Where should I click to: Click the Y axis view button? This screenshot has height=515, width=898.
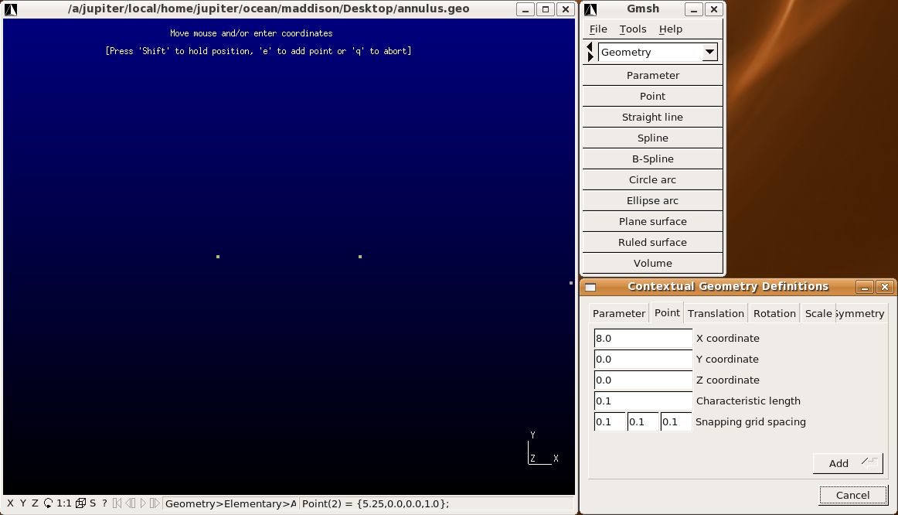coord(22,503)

************

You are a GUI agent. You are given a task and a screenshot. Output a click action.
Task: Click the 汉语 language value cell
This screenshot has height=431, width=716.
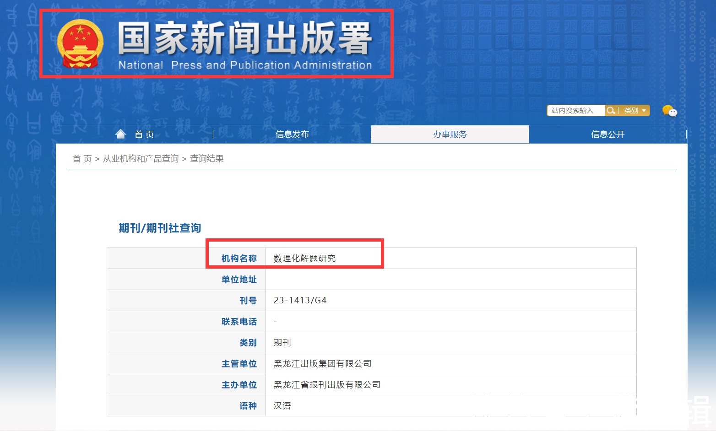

************

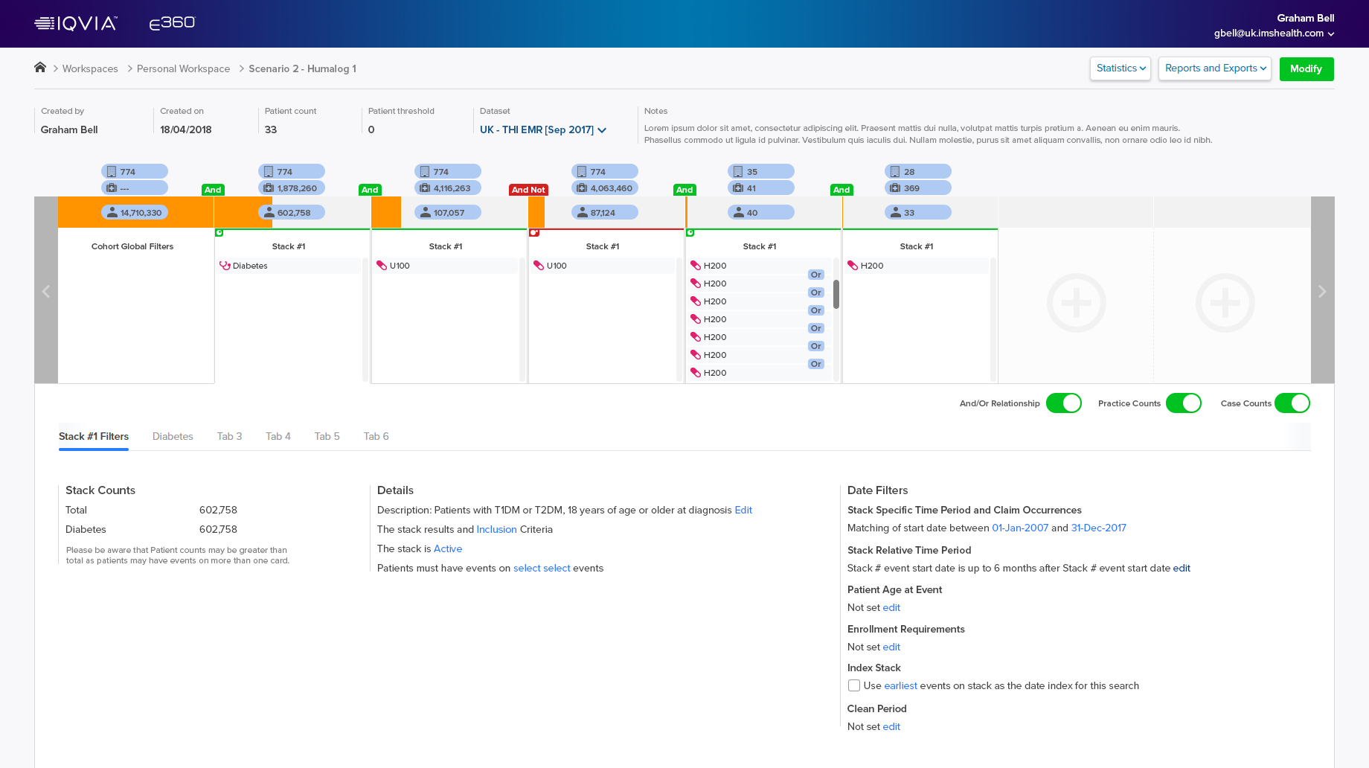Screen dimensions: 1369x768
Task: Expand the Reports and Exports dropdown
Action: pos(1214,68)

************

Task item. From the entries above, give again exactly the lines running from the line with "You are a GUI" to the line with "This screenshot has height=431, width=716."; include both of those lines.

Worked solution.
You are a GUI agent. You are given a task and a screenshot. Output a click action.
Task: Click the 汉语 language value cell
This screenshot has height=431, width=716.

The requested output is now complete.